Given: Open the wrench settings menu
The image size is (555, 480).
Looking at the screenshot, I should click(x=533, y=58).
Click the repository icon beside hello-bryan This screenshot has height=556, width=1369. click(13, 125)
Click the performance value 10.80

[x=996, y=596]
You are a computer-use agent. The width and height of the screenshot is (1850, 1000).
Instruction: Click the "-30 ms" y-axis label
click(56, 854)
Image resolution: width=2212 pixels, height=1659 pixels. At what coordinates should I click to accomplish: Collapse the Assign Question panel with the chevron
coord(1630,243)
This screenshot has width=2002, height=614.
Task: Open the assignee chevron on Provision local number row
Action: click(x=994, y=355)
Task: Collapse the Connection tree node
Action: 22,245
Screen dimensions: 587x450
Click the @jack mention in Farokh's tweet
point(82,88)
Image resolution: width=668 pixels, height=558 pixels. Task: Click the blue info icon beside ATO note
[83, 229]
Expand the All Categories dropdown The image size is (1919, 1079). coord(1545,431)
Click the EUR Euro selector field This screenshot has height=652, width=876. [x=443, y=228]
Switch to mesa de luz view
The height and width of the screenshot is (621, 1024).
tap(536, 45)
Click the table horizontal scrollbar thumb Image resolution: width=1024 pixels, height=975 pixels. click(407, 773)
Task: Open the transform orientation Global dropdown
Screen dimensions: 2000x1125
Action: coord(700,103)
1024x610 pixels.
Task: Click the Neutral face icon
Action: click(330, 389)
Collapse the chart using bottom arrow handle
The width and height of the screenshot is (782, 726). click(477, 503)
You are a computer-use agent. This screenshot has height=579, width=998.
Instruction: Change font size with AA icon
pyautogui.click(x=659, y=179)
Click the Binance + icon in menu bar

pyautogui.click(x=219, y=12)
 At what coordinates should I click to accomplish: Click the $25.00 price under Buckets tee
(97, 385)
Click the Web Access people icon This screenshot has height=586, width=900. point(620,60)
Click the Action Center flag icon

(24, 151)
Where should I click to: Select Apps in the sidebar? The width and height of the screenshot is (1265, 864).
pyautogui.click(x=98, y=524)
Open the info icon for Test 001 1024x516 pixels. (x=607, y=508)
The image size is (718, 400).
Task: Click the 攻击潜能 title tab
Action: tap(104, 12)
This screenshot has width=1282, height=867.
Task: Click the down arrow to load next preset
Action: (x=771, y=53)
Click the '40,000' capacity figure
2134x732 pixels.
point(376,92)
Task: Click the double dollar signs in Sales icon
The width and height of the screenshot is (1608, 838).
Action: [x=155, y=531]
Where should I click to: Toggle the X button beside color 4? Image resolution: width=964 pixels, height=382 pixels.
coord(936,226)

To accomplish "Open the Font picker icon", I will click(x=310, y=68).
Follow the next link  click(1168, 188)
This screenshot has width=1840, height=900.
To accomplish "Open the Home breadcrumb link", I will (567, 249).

============================================================

What is asked: Reproduce all of the data above word for word, keeping every line unchanged and in the same order.

Expected answer:
Given: Open the wrench settings menu
The image size is (555, 480).
Looking at the screenshot, I should click(x=533, y=58).
Click the repository icon beside hello-bryan This screenshot has height=556, width=1369. click(13, 125)
Click the performance value 10.80

[x=996, y=596]
You are a computer-use agent. The width and height of the screenshot is (1850, 1000).
Instruction: Click the "-30 ms" y-axis label
click(56, 854)
Image resolution: width=2212 pixels, height=1659 pixels. At what coordinates should I click to accomplish: Collapse the Assign Question panel with the chevron
coord(1630,243)
This screenshot has width=2002, height=614.
Task: Open the assignee chevron on Provision local number row
Action: click(x=994, y=355)
Task: Collapse the Connection tree node
Action: 22,245
Screen dimensions: 587x450
Click the @jack mention in Farokh's tweet
point(82,88)
Image resolution: width=668 pixels, height=558 pixels. Task: Click the blue info icon beside ATO note
[83, 229]
Expand the All Categories dropdown The image size is (1919, 1079). coord(1545,431)
Click the EUR Euro selector field This screenshot has height=652, width=876. [x=443, y=228]
Switch to mesa de luz view
The height and width of the screenshot is (621, 1024).
tap(536, 45)
Click the table horizontal scrollbar thumb Image resolution: width=1024 pixels, height=975 pixels. click(407, 773)
Task: Open the transform orientation Global dropdown
Screen dimensions: 2000x1125
Action: coord(700,103)
1024x610 pixels.
Task: Click the Neutral face icon
Action: click(330, 389)
Collapse the chart using bottom arrow handle
The width and height of the screenshot is (782, 726). click(477, 503)
You are a computer-use agent. This screenshot has height=579, width=998.
Instruction: Change font size with AA icon
pyautogui.click(x=659, y=179)
Click the Binance + icon in menu bar

pyautogui.click(x=219, y=12)
 At what coordinates should I click to accomplish: Click the $25.00 price under Buckets tee
(97, 385)
Click the Web Access people icon This screenshot has height=586, width=900. point(620,60)
Click the Action Center flag icon

(24, 151)
Where should I click to: Select Apps in the sidebar? The width and height of the screenshot is (1265, 864).
pyautogui.click(x=98, y=524)
Open the info icon for Test 001 1024x516 pixels. (x=607, y=508)
The image size is (718, 400).
Task: Click the 攻击潜能 title tab
Action: tap(104, 12)
This screenshot has width=1282, height=867.
Task: Click the down arrow to load next preset
Action: (x=771, y=53)
Click the '40,000' capacity figure
2134x732 pixels.
point(376,92)
Task: Click the double dollar signs in Sales icon
The width and height of the screenshot is (1608, 838).
Action: [x=155, y=531]
Where should I click to: Toggle the X button beside color 4? Image resolution: width=964 pixels, height=382 pixels.
coord(936,226)

To accomplish "Open the Font picker icon", I will click(x=310, y=68).
Follow the next link  click(1168, 188)
This screenshot has width=1840, height=900.
To accomplish "Open the Home breadcrumb link", I will (567, 249).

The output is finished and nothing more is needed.